Collected data:
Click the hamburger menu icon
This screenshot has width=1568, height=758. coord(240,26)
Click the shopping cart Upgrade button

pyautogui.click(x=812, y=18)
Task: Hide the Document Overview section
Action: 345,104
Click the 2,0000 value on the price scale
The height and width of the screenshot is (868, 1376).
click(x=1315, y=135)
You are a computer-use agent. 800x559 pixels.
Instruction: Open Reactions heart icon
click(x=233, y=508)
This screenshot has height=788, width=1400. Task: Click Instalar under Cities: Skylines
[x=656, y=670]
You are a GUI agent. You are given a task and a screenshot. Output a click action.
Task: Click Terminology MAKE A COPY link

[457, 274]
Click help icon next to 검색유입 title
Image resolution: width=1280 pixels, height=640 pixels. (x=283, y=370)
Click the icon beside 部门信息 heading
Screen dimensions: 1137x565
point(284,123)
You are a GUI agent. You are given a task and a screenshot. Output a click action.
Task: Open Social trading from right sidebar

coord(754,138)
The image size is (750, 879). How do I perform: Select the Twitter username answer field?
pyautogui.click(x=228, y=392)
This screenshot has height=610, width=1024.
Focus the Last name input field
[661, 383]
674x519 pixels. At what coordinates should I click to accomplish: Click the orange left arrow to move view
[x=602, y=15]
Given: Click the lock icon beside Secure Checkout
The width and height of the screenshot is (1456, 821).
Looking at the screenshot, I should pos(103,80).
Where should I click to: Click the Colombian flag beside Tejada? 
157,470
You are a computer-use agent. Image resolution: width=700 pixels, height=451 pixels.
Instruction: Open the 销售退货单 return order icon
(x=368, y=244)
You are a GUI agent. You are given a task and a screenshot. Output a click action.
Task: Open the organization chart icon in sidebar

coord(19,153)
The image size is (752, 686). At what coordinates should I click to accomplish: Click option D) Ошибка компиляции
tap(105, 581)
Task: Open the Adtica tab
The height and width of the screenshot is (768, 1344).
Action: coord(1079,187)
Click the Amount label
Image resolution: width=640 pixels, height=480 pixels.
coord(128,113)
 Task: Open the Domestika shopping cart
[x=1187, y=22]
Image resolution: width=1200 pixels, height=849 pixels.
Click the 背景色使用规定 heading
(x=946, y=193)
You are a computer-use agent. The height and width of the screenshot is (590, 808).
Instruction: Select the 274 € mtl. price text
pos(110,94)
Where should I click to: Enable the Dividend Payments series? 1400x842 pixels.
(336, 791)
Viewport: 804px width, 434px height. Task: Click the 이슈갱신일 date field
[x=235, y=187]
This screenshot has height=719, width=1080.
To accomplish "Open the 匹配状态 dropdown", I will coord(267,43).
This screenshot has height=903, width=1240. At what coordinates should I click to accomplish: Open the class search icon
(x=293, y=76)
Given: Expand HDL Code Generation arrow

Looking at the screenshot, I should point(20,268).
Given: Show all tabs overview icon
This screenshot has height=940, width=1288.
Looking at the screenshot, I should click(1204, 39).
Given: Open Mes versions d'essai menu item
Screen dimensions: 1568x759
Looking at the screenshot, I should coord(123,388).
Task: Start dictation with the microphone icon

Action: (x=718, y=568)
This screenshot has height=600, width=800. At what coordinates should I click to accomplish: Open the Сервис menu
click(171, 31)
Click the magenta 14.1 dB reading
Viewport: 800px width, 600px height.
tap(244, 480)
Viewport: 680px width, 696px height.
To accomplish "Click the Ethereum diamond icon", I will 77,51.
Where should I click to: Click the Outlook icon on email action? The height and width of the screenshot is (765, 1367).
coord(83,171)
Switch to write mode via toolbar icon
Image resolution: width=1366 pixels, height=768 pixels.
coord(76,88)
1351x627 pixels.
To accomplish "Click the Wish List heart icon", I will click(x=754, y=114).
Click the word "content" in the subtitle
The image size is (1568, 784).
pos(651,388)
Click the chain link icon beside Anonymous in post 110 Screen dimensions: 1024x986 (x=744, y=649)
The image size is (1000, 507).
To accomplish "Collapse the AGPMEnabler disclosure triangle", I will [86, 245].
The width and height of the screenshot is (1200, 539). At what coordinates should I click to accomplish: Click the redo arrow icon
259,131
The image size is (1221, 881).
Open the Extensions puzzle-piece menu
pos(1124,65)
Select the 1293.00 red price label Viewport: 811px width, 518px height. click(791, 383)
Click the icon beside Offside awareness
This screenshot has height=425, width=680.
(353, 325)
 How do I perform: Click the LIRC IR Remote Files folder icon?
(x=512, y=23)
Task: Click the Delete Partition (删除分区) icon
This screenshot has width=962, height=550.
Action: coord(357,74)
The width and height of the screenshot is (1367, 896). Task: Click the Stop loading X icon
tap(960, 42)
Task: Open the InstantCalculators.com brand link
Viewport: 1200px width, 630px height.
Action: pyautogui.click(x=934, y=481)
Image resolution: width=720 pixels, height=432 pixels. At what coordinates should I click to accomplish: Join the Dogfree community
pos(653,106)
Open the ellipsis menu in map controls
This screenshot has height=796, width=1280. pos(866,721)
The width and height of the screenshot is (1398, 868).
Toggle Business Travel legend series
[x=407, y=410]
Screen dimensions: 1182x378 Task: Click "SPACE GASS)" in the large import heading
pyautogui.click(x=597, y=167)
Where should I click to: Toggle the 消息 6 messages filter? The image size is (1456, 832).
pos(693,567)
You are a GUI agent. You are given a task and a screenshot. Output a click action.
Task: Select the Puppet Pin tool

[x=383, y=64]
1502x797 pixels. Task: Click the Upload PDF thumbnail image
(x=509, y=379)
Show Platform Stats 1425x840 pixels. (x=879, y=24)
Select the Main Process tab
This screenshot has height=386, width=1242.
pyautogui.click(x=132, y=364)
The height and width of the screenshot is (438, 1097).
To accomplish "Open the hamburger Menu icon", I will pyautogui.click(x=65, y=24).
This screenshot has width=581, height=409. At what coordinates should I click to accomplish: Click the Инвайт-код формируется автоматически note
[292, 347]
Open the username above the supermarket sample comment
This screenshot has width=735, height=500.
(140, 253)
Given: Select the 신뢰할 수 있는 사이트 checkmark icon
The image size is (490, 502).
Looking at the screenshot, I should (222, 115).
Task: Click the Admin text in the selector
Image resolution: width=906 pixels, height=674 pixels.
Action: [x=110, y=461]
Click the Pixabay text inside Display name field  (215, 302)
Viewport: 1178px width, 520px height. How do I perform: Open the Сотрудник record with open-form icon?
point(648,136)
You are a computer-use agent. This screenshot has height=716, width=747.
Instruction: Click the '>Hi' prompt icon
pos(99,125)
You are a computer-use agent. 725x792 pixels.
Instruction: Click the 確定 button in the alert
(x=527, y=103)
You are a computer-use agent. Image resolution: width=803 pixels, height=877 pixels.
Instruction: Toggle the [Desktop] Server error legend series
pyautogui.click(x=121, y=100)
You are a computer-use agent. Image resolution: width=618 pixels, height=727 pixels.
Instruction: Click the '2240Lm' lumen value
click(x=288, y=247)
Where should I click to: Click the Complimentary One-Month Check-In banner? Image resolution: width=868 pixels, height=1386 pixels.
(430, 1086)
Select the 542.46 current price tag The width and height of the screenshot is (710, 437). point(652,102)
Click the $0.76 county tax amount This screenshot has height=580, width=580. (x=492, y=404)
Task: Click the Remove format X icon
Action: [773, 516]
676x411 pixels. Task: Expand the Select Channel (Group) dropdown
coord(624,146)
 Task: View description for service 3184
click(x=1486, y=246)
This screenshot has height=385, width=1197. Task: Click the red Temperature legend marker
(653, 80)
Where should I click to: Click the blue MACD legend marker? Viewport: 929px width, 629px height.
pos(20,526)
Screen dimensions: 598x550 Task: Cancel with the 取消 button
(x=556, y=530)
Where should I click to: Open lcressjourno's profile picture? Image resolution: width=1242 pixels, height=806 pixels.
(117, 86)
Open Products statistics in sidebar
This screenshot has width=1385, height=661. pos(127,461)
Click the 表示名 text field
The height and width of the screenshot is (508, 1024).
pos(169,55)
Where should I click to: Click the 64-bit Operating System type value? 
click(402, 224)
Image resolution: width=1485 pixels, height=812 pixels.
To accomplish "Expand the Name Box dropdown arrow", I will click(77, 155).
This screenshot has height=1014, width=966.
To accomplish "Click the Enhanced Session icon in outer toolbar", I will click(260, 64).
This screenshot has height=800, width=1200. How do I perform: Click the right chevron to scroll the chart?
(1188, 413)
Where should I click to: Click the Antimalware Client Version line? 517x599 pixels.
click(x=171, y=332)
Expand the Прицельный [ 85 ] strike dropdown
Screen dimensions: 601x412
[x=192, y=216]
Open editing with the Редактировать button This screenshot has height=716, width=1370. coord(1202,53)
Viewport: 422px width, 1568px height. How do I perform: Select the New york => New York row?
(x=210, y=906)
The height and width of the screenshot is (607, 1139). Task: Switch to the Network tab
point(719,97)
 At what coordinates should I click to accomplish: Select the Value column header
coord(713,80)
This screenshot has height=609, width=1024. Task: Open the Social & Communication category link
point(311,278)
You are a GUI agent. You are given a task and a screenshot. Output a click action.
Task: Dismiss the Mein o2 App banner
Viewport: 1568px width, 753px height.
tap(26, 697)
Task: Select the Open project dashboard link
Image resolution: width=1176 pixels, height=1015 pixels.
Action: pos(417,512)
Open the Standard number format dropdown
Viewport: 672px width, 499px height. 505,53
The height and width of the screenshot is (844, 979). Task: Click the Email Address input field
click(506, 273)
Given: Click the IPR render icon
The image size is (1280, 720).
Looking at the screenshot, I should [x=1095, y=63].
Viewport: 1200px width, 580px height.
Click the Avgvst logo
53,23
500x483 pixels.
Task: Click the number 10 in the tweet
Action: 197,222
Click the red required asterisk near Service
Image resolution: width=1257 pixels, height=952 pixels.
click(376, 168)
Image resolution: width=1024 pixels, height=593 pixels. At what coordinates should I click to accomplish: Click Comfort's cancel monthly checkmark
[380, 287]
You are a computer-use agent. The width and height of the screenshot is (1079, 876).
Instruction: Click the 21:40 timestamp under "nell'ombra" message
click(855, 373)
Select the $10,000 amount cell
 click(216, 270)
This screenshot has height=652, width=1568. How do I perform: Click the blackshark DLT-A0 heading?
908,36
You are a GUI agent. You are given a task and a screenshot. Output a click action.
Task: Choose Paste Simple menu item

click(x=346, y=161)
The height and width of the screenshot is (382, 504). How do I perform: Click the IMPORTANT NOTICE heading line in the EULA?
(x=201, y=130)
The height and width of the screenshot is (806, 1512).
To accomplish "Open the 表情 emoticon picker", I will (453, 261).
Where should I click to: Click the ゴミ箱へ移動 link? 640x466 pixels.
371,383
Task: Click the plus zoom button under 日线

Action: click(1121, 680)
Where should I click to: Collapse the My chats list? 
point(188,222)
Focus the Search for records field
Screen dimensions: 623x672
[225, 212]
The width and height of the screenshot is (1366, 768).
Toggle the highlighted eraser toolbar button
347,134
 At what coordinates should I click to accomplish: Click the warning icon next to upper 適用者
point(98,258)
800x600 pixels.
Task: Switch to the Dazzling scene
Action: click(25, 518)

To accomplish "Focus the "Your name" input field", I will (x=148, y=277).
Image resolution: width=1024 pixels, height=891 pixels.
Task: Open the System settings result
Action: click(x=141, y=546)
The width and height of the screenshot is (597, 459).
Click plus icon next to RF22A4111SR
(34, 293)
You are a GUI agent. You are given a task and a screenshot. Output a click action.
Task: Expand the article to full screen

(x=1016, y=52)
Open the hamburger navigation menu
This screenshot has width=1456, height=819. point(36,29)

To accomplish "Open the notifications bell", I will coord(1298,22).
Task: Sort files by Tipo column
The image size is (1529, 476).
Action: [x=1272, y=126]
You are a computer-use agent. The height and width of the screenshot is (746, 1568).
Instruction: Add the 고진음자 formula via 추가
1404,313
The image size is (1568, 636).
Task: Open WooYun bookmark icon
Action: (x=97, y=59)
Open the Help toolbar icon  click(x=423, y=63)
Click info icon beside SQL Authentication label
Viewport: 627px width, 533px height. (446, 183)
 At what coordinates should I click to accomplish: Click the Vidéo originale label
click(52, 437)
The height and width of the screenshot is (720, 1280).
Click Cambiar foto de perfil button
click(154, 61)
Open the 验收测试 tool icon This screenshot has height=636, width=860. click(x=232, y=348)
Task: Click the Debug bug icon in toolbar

• _What you need to do_
Look above for the line that holds "is (746, 1568).", then copy it and each line after it exactly, through the last line of the data.

• _Completed task_
You are a computer-use agent. The height and width of the screenshot is (746, 1568).
Instruction: Add the 고진음자 formula via 추가
1404,313
The image size is (1568, 636).
Task: Open WooYun bookmark icon
Action: (x=97, y=59)
Open the Help toolbar icon  click(x=423, y=63)
Click info icon beside SQL Authentication label
Viewport: 627px width, 533px height. (446, 183)
 At what coordinates should I click to accomplish: Click the Vidéo originale label
click(52, 437)
The height and width of the screenshot is (720, 1280).
Click Cambiar foto de perfil button
click(154, 61)
Open the 验收测试 tool icon This screenshot has height=636, width=860. click(x=232, y=348)
Task: Click the Debug bug icon in toolbar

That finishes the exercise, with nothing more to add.